Sunday, December 20, 2015

Meant to mock... perhaps it ends up poetic justice

The blogosphere has been abuzz with the jarring episode of the popular television show “Scandal” on ABC. The Nov. 19 episode took on Congressional efforts to de-fund Planned Parenthood and glorified main character Olivia Pope’s abortion to the tune of “Silent Night.”  “The episode was a sickening hour-long “advertisement for Planned Parenthood,” Alexa Moutevelis wrote for Newsbusters.

The Planned Parenthood abortion business ultimately praised the episode and actors on the show defended the decision to show the killing of an unborn baby in an abortion during the Christmas song.  ABC aired the primetime show in which an abortion took place while "Silent Night" played in the background.

Provided material.
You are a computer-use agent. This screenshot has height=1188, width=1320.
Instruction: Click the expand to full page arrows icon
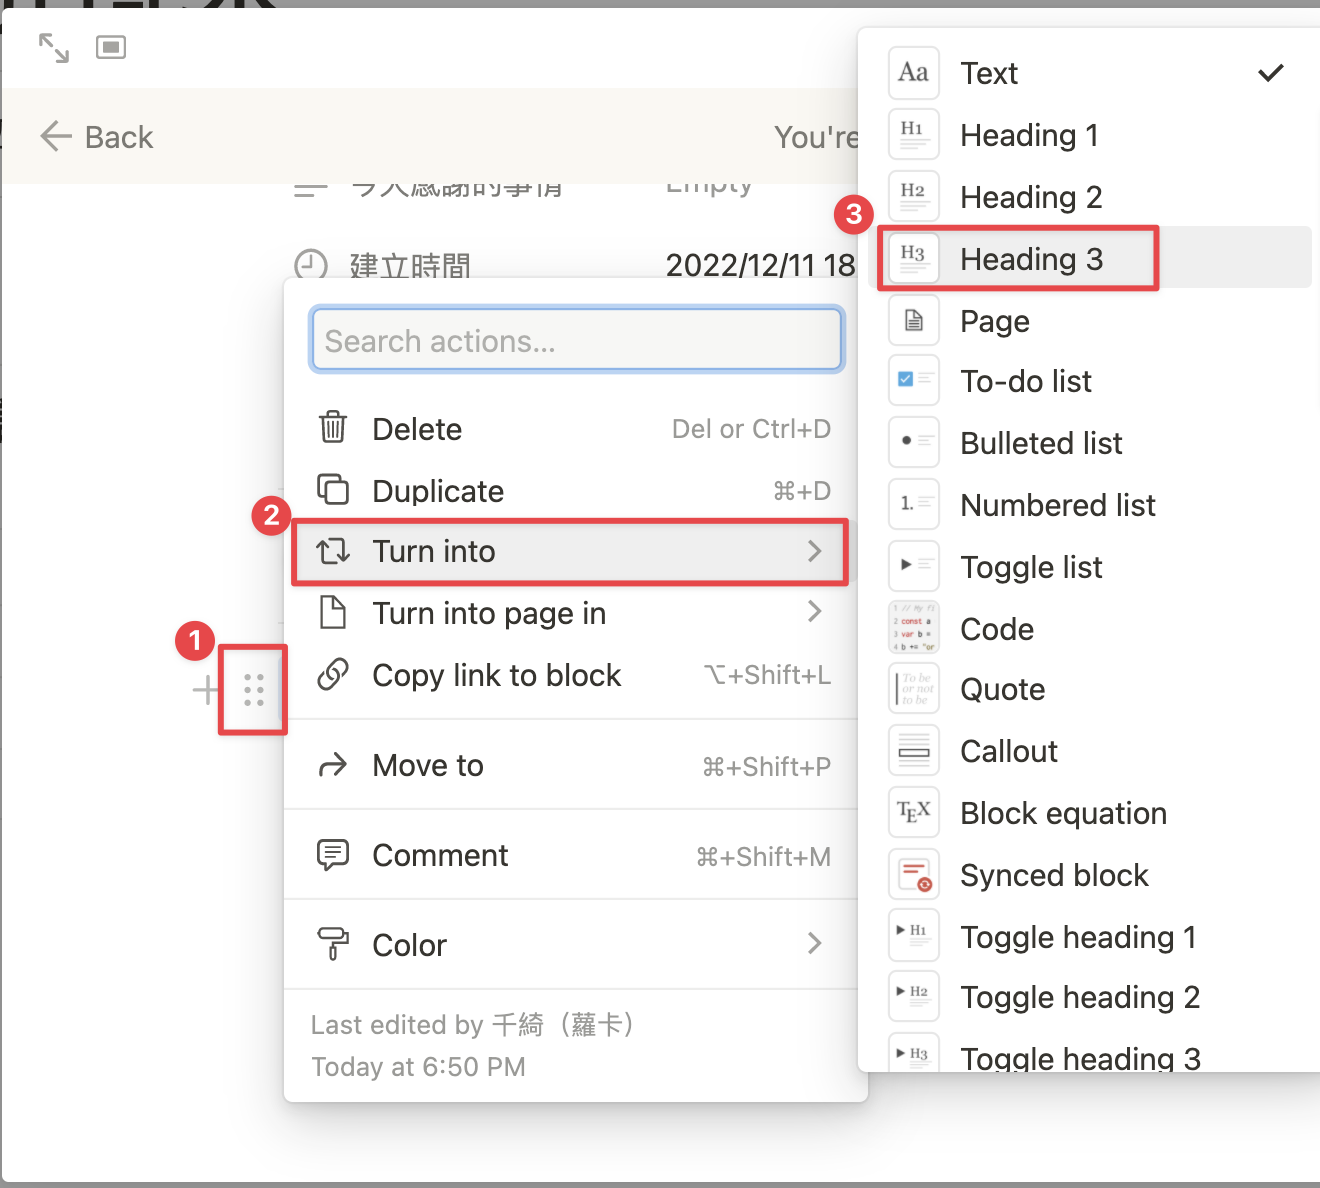54,48
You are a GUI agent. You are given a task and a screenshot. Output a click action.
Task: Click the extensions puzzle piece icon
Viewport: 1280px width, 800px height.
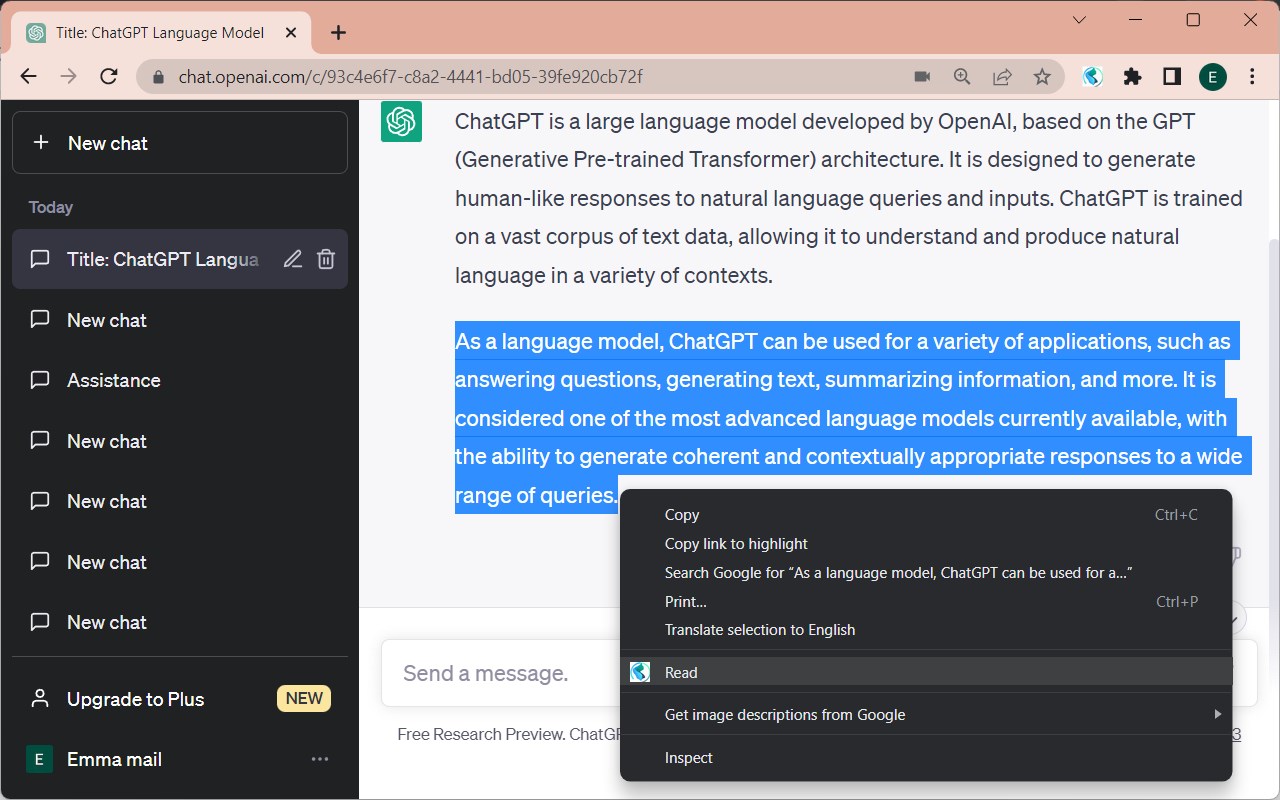[x=1132, y=77]
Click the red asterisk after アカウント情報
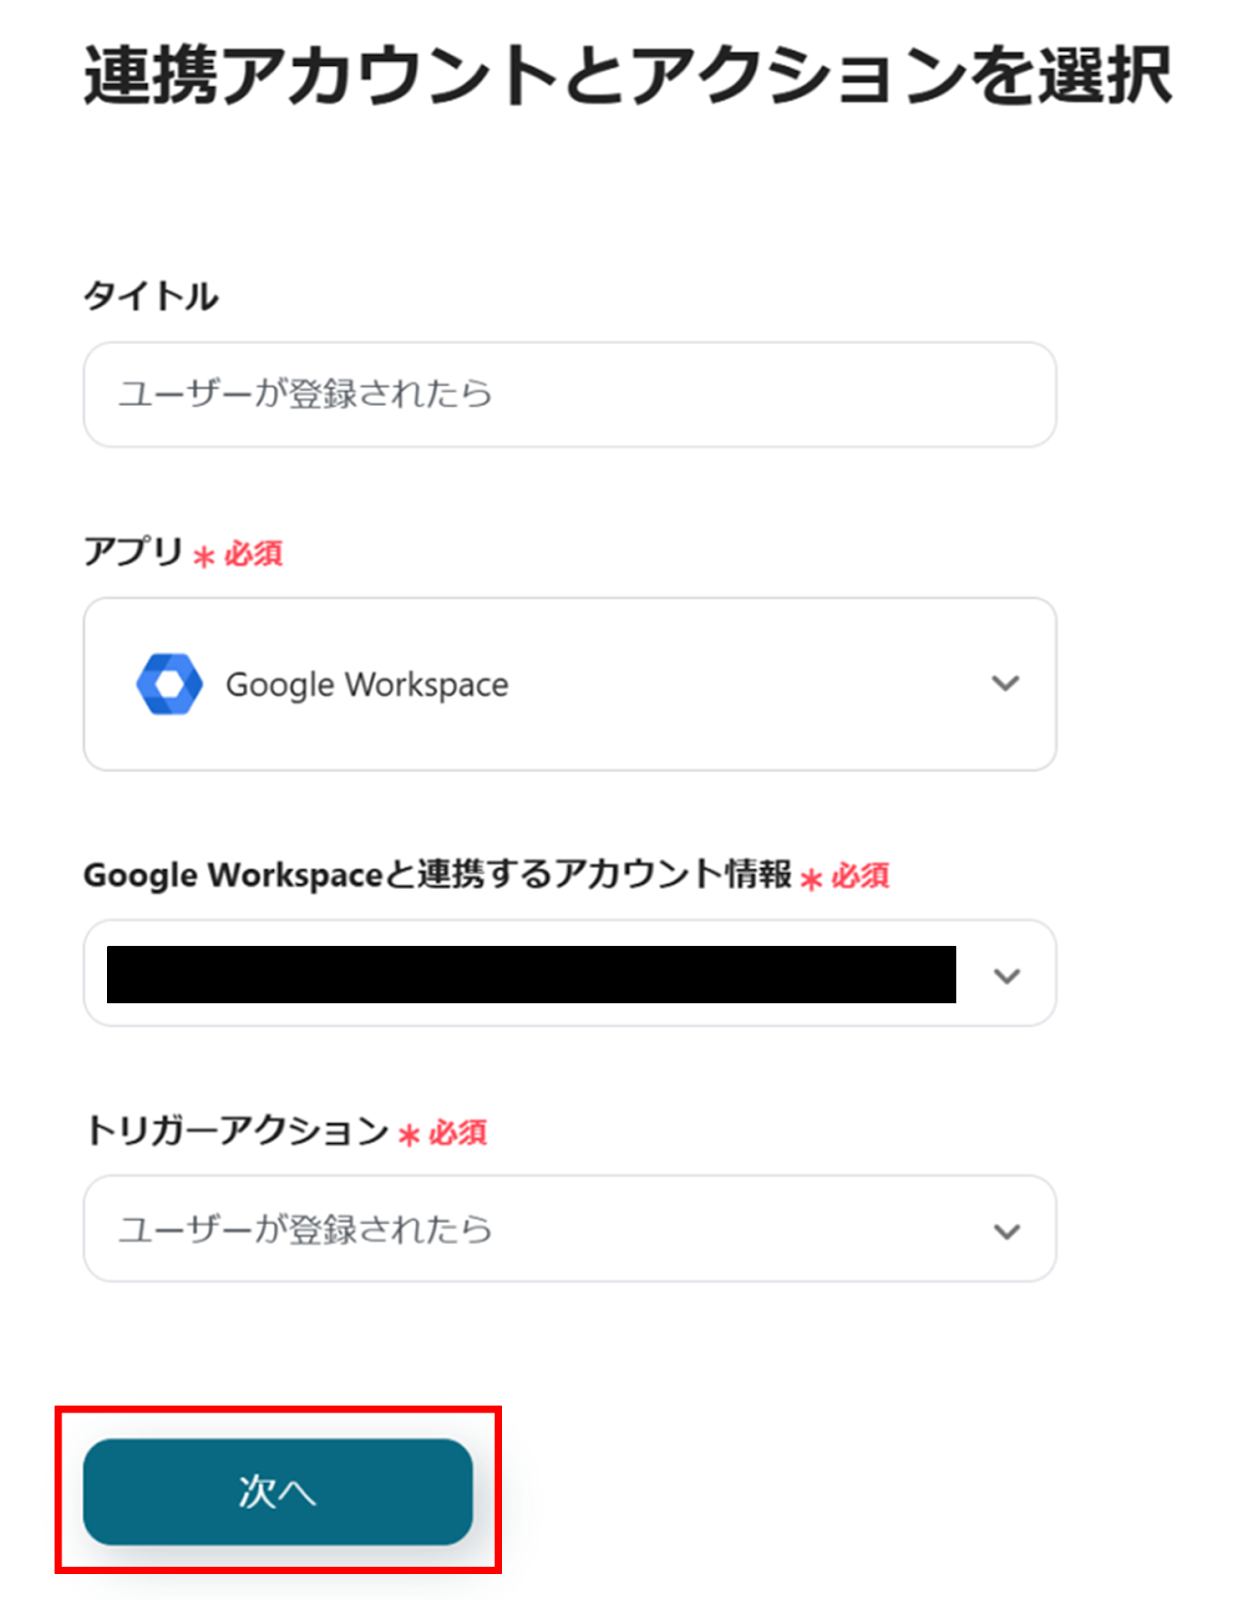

Exercises.
A. In the post about the "Scandal" episode, on what date did the episode air?
B. Write out the post about the "Scandal" episode word for word, from "Meant to mock..." to "in the background.".

Solution set.
A. Nov. 19

B.
Meant to mock... perhaps it ends up poetic justice

The blogosphere has been abuzz with the jarring episode of the popular television show “Scandal” on ABC. The Nov. 19 episode took on Congressional efforts to de-fund Planned Parenthood and glorified main character Olivia Pope’s abortion to the tune of “Silent Night.”  “The episode was a sickening hour-long “advertisement for Planned Parenthood,” Alexa Moutevelis wrote for Newsbusters.

The Planned Parenthood abortion business ultimately praised the episode and actors on the show defended the decision to show the killing of an unborn baby in an abortion during the Christmas song.  ABC aired the primetime show in which an abortion took place while "Silent Night" played in the background.